[SELECTED EXTRACT]
- Born: November 12, 1943 Buenos Aires, Argentina
- Died: April 16, 2002 (aged 58) Denver, Colorado, United States
- Genres: Jazz
- Occupation: Drummer

= Claudio Slon =

Brazilian musician

Claudio Slon (November 12, 1943 - April 16, 2002) was a notable Brazilian jazz drummer born in Buenos Aires, Argentina. He performed in a variety of Latin music genres, including Latin pop, Latin jazz, Brazilian pop and easy pop.

The son of a classical violinist and a ballet instructor, Slon was raised in São Paulo and began recording professionally at an early age, taking first place in a national poll of jazz critics while still a teenager. He performed alongside his father in the São Paulo Philharmonic, before appearing with the Walter Wanderley Trio, as well as Sérgio Mendes' Brasil '66 and Brasil '77 during the 1960s and 1970s.

He also appeared on many Brazilian sessions overseen by Creed Taylor for the Verve label, including A Certain Smile, A Certain Sadness by Astrud Gilberto and the Walter Wanderley Trio, Wave by Antônio Carlos Jobim, and Samba '68 by Marcos Valle. Although a total of three drummers are generally credited on the Jobim Wave release and reissues, it is Slon who is playing the drum set; Bobby Rosengarden and Dom Um Romao play only percussion on the record.

[EXTRACTED INFORMATION]
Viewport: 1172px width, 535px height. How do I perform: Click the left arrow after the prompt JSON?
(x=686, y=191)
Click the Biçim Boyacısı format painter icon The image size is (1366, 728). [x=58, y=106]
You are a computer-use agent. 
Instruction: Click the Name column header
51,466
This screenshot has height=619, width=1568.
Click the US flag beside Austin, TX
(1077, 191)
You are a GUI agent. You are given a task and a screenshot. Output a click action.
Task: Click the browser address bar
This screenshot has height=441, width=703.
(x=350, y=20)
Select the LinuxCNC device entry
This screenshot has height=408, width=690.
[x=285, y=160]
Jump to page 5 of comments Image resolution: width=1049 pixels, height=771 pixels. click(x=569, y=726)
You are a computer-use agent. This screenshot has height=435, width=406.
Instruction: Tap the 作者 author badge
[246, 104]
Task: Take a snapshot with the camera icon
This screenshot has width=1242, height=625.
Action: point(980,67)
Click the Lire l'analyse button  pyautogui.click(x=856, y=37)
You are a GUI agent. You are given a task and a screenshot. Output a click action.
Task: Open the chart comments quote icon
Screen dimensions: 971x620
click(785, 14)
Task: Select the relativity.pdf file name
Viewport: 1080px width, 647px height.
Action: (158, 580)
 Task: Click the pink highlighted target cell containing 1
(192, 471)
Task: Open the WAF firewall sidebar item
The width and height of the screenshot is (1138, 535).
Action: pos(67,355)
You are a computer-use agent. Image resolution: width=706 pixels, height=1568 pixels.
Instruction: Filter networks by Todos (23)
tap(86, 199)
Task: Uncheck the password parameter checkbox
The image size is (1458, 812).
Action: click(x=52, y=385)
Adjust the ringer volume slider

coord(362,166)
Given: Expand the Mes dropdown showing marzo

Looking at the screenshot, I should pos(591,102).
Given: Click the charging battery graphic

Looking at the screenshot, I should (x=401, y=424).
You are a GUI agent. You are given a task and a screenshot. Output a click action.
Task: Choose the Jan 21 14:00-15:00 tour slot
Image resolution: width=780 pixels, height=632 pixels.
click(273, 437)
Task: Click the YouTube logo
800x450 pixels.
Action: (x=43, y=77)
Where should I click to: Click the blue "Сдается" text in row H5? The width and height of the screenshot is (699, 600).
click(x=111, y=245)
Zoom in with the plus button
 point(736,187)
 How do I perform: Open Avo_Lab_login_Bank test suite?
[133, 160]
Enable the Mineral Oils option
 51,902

[TASK STATEMENT] From the Claudio Slon text, copy the passage word for word, starting with "Claudio Slon (November" and going on through "and easy pop.".

[EXERCISE RESPONSE]
Claudio Slon (November 12, 1943 - April 16, 2002) was a notable Brazilian jazz drummer born in Buenos Aires, Argentina. He performed in a variety of Latin music genres, including Latin pop, Latin jazz, Brazilian pop and easy pop.